● EXERCISE PROMPT:
Can you update the records from the start through the line containing "click(302, 309)" by changing "Open" to "Launch" and leaving all else unchanged?

● DATA:
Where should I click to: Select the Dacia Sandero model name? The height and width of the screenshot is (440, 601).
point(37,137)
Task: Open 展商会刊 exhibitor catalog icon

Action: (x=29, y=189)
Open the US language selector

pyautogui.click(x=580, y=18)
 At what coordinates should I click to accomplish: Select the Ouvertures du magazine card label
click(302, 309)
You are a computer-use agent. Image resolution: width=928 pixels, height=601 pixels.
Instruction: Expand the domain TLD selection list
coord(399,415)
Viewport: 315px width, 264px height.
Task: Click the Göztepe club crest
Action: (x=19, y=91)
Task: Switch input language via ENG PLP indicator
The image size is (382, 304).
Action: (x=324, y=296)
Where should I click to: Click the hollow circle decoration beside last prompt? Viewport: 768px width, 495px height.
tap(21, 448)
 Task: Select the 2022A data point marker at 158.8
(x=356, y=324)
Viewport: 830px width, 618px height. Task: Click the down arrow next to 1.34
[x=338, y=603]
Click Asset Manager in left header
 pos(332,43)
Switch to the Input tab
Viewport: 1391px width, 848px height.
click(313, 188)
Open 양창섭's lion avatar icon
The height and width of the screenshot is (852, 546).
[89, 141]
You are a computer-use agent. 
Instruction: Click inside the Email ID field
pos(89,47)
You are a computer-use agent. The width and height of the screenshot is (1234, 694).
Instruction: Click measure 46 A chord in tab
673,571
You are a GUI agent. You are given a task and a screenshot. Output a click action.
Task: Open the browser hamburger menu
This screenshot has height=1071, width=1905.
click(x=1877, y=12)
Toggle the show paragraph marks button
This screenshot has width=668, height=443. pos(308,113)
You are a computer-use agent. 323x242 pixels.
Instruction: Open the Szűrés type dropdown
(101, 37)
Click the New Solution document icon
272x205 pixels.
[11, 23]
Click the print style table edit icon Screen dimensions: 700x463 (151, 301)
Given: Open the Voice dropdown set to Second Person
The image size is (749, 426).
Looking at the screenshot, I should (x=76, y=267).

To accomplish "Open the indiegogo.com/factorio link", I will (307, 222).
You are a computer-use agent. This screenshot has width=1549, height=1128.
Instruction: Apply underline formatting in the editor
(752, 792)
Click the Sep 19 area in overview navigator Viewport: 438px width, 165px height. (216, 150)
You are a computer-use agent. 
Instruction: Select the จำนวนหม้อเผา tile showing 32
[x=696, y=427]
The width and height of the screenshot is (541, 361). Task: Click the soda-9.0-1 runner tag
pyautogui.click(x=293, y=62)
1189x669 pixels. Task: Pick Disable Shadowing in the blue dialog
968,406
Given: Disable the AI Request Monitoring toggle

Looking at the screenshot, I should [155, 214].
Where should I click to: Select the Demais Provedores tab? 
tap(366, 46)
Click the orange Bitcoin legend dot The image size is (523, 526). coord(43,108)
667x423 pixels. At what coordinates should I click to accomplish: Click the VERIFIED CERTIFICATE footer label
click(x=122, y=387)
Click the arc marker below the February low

● ANSWER BELOW:
Where should I click to: Select the Dacia Sandero model name? The height and width of the screenshot is (440, 601).
point(37,137)
Task: Launch 展商会刊 exhibitor catalog icon

Action: (x=29, y=189)
Launch the US language selector

pyautogui.click(x=580, y=18)
 At what coordinates should I click to accomplish: Select the Ouvertures du magazine card label
click(302, 309)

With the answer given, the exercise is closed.